* _PROVIDED RECORDS_

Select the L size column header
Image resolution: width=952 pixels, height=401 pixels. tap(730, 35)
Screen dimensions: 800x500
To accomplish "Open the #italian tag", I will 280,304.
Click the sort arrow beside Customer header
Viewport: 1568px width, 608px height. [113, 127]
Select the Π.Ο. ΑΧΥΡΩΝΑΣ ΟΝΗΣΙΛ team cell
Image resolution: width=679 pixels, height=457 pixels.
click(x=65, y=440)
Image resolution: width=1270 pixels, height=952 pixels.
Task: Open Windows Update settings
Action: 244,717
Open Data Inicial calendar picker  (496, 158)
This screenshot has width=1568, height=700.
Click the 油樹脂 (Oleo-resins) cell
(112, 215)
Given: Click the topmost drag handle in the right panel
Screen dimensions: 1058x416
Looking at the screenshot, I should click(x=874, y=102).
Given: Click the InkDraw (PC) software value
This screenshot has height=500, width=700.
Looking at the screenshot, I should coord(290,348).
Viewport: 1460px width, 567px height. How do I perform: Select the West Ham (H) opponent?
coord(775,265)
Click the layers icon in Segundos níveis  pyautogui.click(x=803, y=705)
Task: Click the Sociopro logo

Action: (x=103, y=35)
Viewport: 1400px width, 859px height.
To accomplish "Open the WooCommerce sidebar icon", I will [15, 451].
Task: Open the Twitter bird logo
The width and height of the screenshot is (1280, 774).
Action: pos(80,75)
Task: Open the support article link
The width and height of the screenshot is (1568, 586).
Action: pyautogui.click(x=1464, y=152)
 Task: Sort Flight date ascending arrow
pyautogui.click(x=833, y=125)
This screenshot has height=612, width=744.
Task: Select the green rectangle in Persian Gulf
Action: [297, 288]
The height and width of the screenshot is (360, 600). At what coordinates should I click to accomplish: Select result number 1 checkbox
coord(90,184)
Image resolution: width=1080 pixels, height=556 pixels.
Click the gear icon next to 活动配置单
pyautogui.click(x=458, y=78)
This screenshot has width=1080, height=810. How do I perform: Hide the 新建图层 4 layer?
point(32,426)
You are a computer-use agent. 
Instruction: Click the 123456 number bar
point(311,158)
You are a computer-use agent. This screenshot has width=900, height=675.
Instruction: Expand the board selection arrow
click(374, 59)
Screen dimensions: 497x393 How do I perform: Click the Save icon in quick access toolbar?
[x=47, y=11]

* _PROBLEM DETAILS_
Please write out the material word for word from its first line through the line holding "Given: Click the InkDraw (PC) software value", including both, and no line past it.

* _FINAL ANSWER_
Select the L size column header
Image resolution: width=952 pixels, height=401 pixels. tap(730, 35)
Screen dimensions: 800x500
To accomplish "Open the #italian tag", I will 280,304.
Click the sort arrow beside Customer header
Viewport: 1568px width, 608px height. [113, 127]
Select the Π.Ο. ΑΧΥΡΩΝΑΣ ΟΝΗΣΙΛ team cell
Image resolution: width=679 pixels, height=457 pixels.
click(x=65, y=440)
Image resolution: width=1270 pixels, height=952 pixels.
Task: Open Windows Update settings
Action: 244,717
Open Data Inicial calendar picker  (496, 158)
This screenshot has width=1568, height=700.
Click the 油樹脂 (Oleo-resins) cell
(112, 215)
Given: Click the topmost drag handle in the right panel
Screen dimensions: 1058x416
Looking at the screenshot, I should click(x=874, y=102).
Given: Click the InkDraw (PC) software value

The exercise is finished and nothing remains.